In den folgenden Jahren zerfällt das junge Amsterdamer Team, das Trainer Louis van Gaal hauptsächlich aus den Talenten der Ajax-Nachwuchsakademie „De Toekomst“ formte: Edgar Davids und Patrick Kluivert wechselten zu Finalgegner Mailand, 1999 ging Jari Litmanen zum FC Barcelona, Torwart Edwin van der Sar zu Juve. Seitdem hat es Ajax Amsterdam nicht mehr in ein europäisches Endspiel geschafft.

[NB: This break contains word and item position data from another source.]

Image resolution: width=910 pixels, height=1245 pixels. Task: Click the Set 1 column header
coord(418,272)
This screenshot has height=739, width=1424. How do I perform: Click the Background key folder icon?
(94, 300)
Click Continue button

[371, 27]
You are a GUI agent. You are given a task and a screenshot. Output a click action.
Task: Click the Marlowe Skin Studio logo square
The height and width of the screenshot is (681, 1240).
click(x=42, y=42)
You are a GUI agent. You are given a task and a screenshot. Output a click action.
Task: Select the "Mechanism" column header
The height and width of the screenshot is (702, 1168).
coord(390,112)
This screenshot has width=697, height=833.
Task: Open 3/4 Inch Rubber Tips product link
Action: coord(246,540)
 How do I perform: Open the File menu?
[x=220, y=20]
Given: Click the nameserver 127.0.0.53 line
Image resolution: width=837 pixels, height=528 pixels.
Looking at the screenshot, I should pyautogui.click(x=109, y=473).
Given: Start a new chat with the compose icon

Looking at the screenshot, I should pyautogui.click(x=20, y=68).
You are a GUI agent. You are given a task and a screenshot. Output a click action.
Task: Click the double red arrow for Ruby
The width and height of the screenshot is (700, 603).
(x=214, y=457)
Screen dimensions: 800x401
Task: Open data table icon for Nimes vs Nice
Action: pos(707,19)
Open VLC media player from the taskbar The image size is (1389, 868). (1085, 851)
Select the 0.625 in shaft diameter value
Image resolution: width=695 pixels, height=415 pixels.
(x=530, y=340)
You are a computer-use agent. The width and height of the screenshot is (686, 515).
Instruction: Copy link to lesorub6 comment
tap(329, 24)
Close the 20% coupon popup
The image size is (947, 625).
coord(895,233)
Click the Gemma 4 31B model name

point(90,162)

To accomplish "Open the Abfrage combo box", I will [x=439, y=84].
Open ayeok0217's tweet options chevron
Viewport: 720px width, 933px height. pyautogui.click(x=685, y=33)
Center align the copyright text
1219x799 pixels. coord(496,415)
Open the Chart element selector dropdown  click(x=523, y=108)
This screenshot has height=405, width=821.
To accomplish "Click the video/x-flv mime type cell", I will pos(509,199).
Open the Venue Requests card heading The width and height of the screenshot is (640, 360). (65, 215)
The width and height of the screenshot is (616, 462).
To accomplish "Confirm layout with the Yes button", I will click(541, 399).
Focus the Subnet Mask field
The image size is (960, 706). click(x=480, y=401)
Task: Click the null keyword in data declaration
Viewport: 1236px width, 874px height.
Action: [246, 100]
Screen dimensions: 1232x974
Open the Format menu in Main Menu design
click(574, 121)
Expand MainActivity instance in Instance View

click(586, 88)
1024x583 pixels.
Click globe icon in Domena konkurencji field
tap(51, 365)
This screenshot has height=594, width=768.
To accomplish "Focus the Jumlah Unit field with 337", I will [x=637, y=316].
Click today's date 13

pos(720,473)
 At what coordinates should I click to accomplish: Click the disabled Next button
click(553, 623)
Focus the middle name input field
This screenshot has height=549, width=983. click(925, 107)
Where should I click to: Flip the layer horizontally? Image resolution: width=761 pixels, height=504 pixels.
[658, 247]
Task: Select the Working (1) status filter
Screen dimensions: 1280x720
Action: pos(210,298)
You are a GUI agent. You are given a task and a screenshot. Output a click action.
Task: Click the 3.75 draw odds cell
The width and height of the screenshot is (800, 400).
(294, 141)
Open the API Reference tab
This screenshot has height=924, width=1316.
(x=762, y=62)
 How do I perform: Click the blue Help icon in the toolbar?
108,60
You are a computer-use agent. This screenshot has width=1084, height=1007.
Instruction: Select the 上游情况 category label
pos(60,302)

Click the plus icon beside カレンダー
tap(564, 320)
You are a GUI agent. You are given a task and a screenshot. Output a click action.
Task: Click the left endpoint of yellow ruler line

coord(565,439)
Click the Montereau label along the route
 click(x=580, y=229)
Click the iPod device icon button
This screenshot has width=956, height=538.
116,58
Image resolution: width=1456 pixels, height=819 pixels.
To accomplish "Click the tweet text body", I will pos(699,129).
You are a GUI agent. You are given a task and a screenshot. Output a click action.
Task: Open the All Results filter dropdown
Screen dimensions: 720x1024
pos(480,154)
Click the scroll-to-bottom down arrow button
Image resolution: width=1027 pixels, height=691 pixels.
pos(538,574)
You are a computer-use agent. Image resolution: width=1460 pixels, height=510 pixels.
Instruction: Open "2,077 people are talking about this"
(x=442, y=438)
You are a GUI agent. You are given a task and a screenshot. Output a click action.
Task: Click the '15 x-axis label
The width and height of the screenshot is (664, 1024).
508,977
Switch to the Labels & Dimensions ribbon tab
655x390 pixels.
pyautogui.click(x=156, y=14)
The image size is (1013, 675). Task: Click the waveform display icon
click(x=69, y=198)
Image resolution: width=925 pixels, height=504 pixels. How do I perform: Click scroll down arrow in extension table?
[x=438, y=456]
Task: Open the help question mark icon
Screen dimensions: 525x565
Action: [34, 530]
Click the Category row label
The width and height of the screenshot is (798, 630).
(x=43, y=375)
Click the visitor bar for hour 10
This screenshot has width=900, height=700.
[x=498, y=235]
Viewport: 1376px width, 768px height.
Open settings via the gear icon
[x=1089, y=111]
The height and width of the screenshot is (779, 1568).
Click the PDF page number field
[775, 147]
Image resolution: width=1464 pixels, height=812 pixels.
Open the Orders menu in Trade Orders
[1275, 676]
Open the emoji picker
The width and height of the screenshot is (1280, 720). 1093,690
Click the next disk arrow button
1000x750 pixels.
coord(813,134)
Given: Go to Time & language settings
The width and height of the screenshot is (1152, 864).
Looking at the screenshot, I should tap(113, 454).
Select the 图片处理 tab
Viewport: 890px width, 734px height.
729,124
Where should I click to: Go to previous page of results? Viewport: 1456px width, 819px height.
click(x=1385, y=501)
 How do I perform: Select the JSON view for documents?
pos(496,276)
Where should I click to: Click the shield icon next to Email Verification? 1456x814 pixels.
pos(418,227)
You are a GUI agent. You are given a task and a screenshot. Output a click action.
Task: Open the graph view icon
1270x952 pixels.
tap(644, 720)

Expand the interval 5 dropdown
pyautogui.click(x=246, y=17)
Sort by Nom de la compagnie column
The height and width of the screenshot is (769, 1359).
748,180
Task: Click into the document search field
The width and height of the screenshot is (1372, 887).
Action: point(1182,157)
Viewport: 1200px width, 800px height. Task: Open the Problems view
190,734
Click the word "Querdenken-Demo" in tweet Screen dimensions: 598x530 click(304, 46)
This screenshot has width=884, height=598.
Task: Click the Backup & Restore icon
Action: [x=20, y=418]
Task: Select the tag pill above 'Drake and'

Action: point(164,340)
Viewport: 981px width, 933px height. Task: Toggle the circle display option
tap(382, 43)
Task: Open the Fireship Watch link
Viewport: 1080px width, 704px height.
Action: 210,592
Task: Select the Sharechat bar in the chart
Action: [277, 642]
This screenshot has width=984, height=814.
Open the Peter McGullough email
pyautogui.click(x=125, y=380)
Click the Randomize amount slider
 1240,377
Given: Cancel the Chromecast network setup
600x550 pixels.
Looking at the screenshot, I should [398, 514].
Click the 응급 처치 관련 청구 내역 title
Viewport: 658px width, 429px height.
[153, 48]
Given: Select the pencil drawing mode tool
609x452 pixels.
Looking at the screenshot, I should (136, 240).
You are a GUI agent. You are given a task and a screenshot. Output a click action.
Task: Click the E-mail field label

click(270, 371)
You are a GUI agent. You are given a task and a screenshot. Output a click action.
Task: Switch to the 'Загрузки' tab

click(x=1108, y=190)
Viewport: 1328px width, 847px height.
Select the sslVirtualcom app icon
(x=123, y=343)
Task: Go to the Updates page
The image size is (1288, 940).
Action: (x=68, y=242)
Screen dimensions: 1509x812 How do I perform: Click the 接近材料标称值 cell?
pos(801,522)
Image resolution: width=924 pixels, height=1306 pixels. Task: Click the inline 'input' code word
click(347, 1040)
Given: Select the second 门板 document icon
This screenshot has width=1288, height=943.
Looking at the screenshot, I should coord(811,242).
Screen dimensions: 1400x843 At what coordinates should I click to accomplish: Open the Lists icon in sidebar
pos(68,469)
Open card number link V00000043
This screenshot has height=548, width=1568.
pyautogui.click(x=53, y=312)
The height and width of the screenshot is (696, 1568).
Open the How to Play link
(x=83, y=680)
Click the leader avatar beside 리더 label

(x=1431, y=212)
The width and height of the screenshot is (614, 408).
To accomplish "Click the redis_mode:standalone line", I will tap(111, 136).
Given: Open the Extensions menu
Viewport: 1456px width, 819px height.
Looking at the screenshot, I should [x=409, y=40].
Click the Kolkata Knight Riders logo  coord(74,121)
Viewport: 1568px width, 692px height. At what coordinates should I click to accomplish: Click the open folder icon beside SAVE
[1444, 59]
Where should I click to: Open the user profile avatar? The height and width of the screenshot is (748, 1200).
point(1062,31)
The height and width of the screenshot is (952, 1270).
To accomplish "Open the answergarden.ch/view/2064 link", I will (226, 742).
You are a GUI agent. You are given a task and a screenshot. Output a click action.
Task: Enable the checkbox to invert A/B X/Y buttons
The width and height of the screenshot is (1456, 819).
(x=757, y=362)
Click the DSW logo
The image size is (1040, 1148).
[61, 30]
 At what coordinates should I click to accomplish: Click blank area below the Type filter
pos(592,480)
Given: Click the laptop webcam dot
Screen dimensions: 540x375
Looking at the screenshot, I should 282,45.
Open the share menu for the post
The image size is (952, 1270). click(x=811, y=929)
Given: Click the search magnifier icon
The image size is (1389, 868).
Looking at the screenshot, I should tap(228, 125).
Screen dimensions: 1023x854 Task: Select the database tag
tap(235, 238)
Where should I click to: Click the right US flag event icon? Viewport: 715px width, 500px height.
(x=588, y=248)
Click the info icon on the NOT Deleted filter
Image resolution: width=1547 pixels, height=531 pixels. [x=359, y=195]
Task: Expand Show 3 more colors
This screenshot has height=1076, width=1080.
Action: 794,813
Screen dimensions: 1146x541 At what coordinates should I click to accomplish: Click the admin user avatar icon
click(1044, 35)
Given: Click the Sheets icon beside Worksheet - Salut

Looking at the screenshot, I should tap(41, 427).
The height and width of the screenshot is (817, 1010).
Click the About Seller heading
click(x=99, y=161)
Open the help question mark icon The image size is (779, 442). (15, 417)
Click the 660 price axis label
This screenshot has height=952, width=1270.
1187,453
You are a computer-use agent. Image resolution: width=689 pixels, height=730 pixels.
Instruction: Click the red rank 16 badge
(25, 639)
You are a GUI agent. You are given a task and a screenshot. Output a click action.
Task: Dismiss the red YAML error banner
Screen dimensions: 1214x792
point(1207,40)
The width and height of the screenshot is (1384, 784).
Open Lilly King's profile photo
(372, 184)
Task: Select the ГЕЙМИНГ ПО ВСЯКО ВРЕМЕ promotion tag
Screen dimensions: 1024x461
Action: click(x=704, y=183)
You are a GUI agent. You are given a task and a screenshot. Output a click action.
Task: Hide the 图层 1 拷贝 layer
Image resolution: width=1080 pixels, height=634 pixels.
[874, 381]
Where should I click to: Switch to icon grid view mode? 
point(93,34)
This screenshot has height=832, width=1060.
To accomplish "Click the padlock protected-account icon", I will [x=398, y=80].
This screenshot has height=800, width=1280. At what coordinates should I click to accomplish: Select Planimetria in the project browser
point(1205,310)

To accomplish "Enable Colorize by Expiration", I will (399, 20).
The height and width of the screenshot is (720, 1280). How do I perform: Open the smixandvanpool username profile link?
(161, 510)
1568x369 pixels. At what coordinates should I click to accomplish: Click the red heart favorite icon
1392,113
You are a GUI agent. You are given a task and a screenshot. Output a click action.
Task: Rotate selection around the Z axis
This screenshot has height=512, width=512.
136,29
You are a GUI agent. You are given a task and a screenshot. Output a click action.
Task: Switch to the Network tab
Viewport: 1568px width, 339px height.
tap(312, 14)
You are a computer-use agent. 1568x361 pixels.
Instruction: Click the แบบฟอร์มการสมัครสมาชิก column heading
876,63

Die Nachwuchsakademie als Lebensader des Vereins
Beinahe exakt 21 Jahre später schickt sich eine neue, hochtalentierte Generation an, die Europapokalgeschichte der Amsterdamer fortzuschreiben – im Europa-League-Finale heute gegen Manchester United (ab 20.30 Uhr im Live-Ticker bei t-online.de). Und die Parallelen zur „goldenen Generation“ der 90er Jahre sind erstaunlich: Die voraussichtliche Anfangsformation wird ein Durchschnittsalter von 20 Jahren haben. Wieder stammen viele Akteure aus der eigenen Jugend – allen voran Mittelfeldchef Davy Klaassen (24 Jahre), Abwehrtalent Matthijs de Ligt (17) und Kluiverts Sohn Justin (17).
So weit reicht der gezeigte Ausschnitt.